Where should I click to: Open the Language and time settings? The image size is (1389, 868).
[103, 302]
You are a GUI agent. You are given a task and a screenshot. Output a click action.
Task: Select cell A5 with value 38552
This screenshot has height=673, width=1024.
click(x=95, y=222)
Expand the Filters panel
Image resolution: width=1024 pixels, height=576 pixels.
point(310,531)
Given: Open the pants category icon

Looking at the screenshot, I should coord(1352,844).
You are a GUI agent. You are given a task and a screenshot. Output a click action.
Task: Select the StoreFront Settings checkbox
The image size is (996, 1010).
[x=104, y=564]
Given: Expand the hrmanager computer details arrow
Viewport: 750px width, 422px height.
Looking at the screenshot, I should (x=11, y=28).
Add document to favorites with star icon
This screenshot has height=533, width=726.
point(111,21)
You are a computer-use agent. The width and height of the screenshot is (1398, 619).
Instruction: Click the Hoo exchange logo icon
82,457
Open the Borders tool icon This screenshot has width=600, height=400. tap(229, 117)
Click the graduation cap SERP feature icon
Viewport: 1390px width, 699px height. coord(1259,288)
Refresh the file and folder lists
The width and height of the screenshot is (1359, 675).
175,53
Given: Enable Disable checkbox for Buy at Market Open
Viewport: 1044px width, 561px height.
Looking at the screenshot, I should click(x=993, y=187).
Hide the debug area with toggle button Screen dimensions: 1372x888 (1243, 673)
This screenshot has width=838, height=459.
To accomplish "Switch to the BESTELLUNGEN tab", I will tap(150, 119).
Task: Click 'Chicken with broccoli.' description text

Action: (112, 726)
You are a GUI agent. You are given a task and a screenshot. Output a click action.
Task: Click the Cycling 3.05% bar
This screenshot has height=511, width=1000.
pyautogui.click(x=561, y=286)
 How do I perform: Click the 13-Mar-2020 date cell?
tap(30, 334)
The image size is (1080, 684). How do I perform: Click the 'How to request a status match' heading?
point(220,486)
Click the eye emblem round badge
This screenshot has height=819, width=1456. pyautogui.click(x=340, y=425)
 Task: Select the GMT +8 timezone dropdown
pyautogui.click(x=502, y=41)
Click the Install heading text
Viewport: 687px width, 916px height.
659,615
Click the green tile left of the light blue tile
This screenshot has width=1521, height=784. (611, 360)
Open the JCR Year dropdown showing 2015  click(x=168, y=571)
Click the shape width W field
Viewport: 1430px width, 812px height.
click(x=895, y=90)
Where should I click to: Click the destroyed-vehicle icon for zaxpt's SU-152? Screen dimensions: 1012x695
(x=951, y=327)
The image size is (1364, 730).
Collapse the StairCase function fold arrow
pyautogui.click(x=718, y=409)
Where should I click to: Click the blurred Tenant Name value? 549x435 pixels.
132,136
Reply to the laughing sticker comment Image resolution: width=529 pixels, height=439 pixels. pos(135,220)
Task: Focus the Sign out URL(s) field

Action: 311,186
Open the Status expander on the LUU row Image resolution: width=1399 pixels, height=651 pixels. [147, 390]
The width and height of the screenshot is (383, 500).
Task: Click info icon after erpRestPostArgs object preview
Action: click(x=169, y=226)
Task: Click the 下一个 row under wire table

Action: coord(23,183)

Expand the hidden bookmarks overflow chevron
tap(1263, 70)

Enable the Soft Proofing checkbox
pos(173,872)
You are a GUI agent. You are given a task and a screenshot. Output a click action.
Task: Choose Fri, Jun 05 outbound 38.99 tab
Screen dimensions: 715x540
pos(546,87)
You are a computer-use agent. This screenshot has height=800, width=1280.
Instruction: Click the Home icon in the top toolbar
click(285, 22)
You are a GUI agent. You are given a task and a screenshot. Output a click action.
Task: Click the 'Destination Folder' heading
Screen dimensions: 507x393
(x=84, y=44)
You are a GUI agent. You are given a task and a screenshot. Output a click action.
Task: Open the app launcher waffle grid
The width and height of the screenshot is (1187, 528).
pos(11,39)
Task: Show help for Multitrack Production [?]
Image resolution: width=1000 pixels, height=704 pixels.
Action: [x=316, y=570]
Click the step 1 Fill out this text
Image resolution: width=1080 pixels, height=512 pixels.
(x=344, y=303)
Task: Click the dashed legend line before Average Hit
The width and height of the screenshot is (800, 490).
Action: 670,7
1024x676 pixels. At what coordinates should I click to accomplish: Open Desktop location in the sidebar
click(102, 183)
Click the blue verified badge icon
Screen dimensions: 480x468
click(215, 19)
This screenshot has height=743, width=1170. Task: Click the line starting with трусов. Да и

# # # # # # #

**Problem:**
Rewrite the listing with "GUI agent" swapped for "desktop assistant" at every occurrence, leaving everything else unchanged.

**Reply to the task:**
Where should I click to: Open the Language and time settings? The image size is (1389, 868).
[103, 302]
You are a desktop assistant. You are given a task and a screenshot. Output a click action.
Task: Select cell A5 with value 38552
This screenshot has height=673, width=1024.
click(x=95, y=222)
Expand the Filters panel
Image resolution: width=1024 pixels, height=576 pixels.
point(310,531)
Given: Open the pants category icon

Looking at the screenshot, I should coord(1352,844).
You are a desktop assistant. You are given a task and a screenshot. Output a click action.
Task: Select the StoreFront Settings checkbox
The image size is (996, 1010).
[x=104, y=564]
Given: Expand the hrmanager computer details arrow
Viewport: 750px width, 422px height.
Looking at the screenshot, I should (x=11, y=28).
Add document to favorites with star icon
This screenshot has height=533, width=726.
point(111,21)
You are a computer-use agent. The width and height of the screenshot is (1398, 619).
Instruction: Click the Hoo exchange logo icon
82,457
Open the Borders tool icon This screenshot has width=600, height=400. tap(229, 117)
Click the graduation cap SERP feature icon
Viewport: 1390px width, 699px height. coord(1259,288)
Refresh the file and folder lists
The width and height of the screenshot is (1359, 675).
175,53
Given: Enable Disable checkbox for Buy at Market Open
Viewport: 1044px width, 561px height.
Looking at the screenshot, I should click(x=993, y=187).
Hide the debug area with toggle button Screen dimensions: 1372x888 (1243, 673)
This screenshot has width=838, height=459.
To accomplish "Switch to the BESTELLUNGEN tab", I will tap(150, 119).
Task: Click 'Chicken with broccoli.' description text

Action: (112, 726)
You are a desktop assistant. You are given a task and a screenshot. Output a click action.
Task: Click the Cycling 3.05% bar
This screenshot has height=511, width=1000.
pyautogui.click(x=561, y=286)
 How do I perform: Click the 13-Mar-2020 date cell?
tap(30, 334)
The image size is (1080, 684). How do I perform: Click the 'How to request a status match' heading?
point(220,486)
Click the eye emblem round badge
This screenshot has height=819, width=1456. pyautogui.click(x=340, y=425)
 Task: Select the GMT +8 timezone dropdown
pyautogui.click(x=502, y=41)
Click the Install heading text
Viewport: 687px width, 916px height.
659,615
Click the green tile left of the light blue tile
This screenshot has width=1521, height=784. (611, 360)
Open the JCR Year dropdown showing 2015  click(x=168, y=571)
Click the shape width W field
Viewport: 1430px width, 812px height.
click(x=895, y=90)
Where should I click to: Click the destroyed-vehicle icon for zaxpt's SU-152? Screen dimensions: 1012x695
(x=951, y=327)
The image size is (1364, 730).
Collapse the StairCase function fold arrow
pyautogui.click(x=718, y=409)
Where should I click to: Click the blurred Tenant Name value? 549x435 pixels.
132,136
Reply to the laughing sticker comment Image resolution: width=529 pixels, height=439 pixels. pos(135,220)
Task: Focus the Sign out URL(s) field

Action: 311,186
Open the Status expander on the LUU row Image resolution: width=1399 pixels, height=651 pixels. [147, 390]
The width and height of the screenshot is (383, 500).
Task: Click info icon after erpRestPostArgs object preview
Action: click(x=169, y=226)
Task: Click the 下一个 row under wire table

Action: coord(23,183)

Expand the hidden bookmarks overflow chevron
tap(1263, 70)

Enable the Soft Proofing checkbox
pos(173,872)
You are a desktop assistant. You are given a task and a screenshot. Output a click action.
Task: Choose Fri, Jun 05 outbound 38.99 tab
Screen dimensions: 715x540
pos(546,87)
You are a computer-use agent. This screenshot has height=800, width=1280.
Instruction: Click the Home icon in the top toolbar
click(285, 22)
You are a desktop assistant. You are given a task and a screenshot. Output a click action.
Task: Click the 'Destination Folder' heading
Screen dimensions: 507x393
(x=84, y=44)
You are a desktop assistant. You are given a task and a screenshot. Output a click action.
Task: Open the app launcher waffle grid
The width and height of the screenshot is (1187, 528).
pos(11,39)
Task: Show help for Multitrack Production [?]
Image resolution: width=1000 pixels, height=704 pixels.
Action: [x=316, y=570]
Click the step 1 Fill out this text
Image resolution: width=1080 pixels, height=512 pixels.
(x=344, y=303)
Task: Click the dashed legend line before Average Hit
The width and height of the screenshot is (800, 490).
Action: 670,7
1024x676 pixels. At what coordinates should I click to accomplish: Open Desktop location in the sidebar
click(102, 183)
Click the blue verified badge icon
Screen dimensions: 480x468
click(215, 19)
This screenshot has height=743, width=1170. Task: Click the line starting with трусов. Да и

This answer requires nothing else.